The story, by staff writer Henry Pierson Curtis, documents law enforcement's fight against Florida's indoor-marijuana trade, which cops say is dominated by Cuban refugees.
It's the kind of story you won't see anytime soon in the Ultra-Politically Correct Miami Herald. And certainly not on page one.
And that's understandable.
As Pierson points out, "The topic is sensitive in a state where the status of Cuban refugees was a badge of honor until tainted by a few thousand criminals in the 1980s Mariel boatlift."
(An AP story based on the Sentinel's report is posted on the Herald's web site.)
But the Sentinel's story is as important as it is eye-opening.

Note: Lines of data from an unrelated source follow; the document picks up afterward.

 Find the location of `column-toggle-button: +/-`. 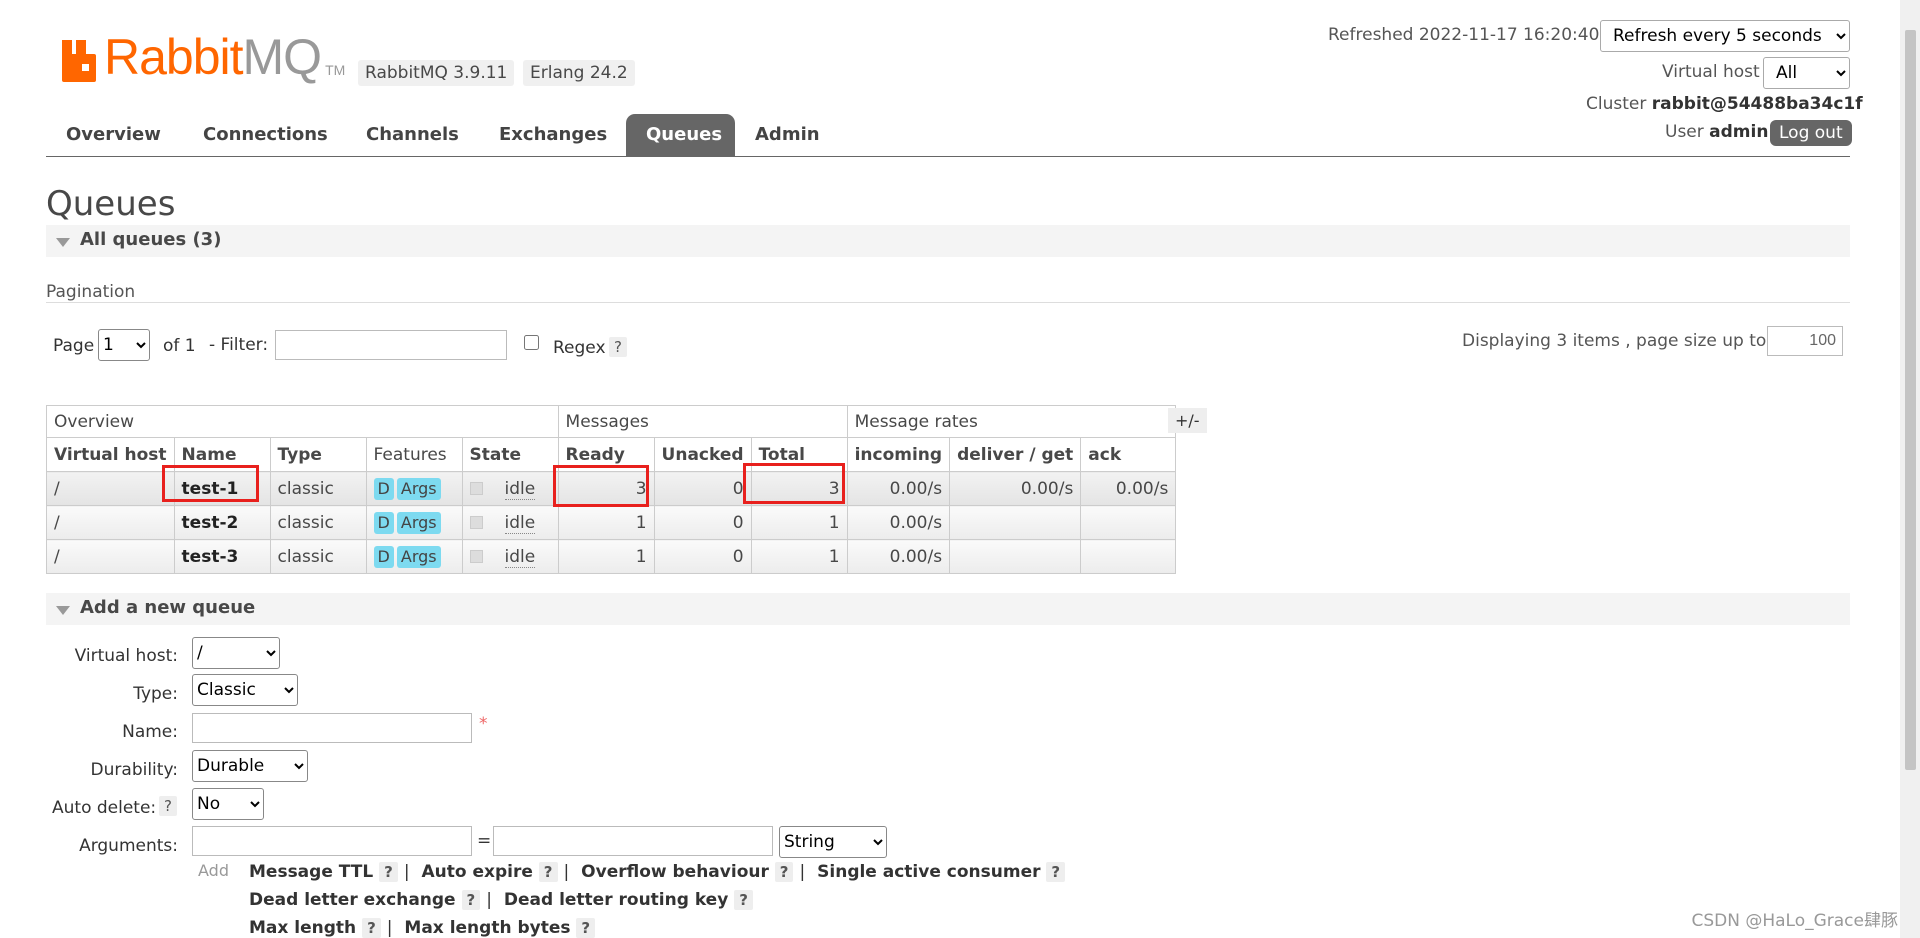

column-toggle-button: +/- is located at coordinates (1188, 420).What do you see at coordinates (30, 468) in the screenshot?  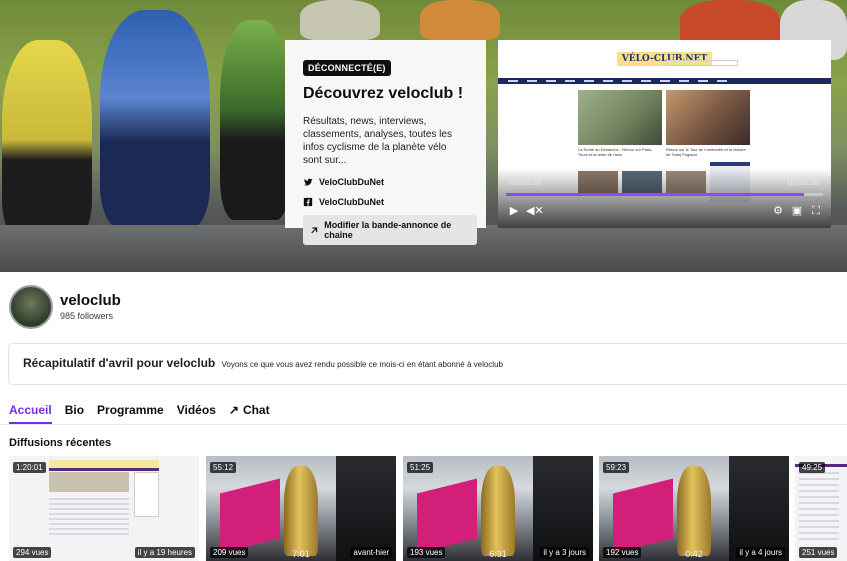 I see `video-duration: 1:20:01` at bounding box center [30, 468].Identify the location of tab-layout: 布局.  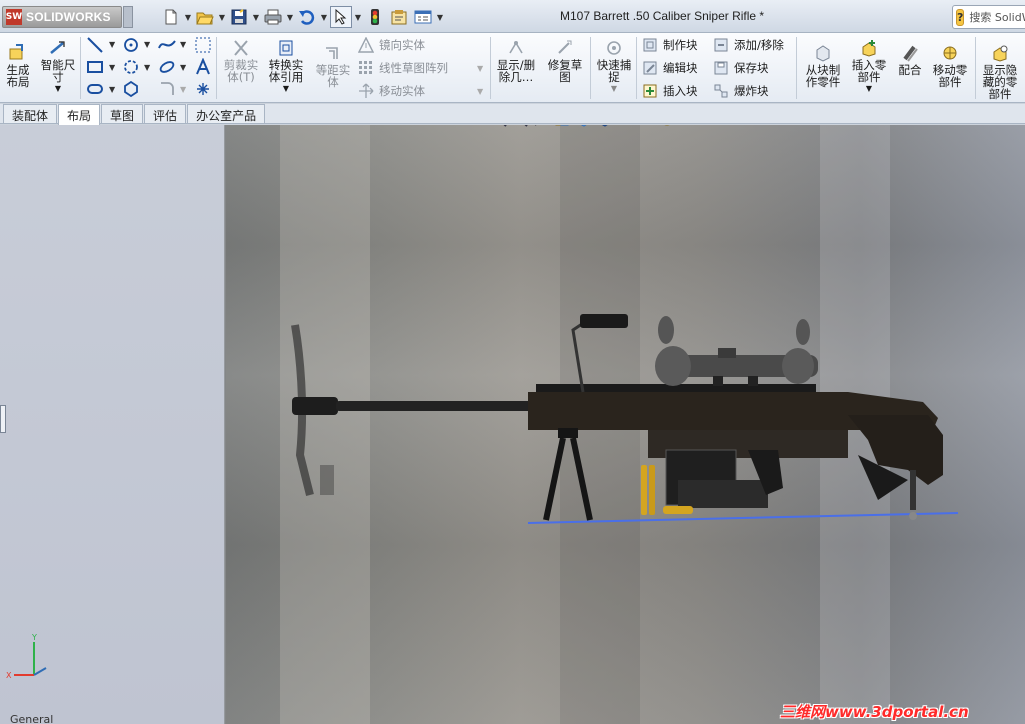
(80, 114).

Among the Sentinel's findings:
"Groups of young Cubans are turning to the lucrative business of raising ultrapotent pot worth up to $4,500 a pound without fear of deportation or lengthy prison sentences."
"Probation is a common sentence for anyone convicted in state court of running a grow house."
"[Officals] estimate that Cubans who arrived in the U.S. within the past five years represent 85 percent to 90 percent of the suspects arrested in Florida on grow-house-related charges."
"Cuban-American National Council President Guarione M. Diaz in Miami was unaware of the high percentage of young Cuban-born suspects arrested statewide in the pot trade.
"Told of the 348 grow-house-related arrests last year in Miami-Dade County, Diaz said, "Twenty thousand Cubans arrive in South Florida every year, so numerically 300 arrests would be a relatively small number, but I think even one is too many."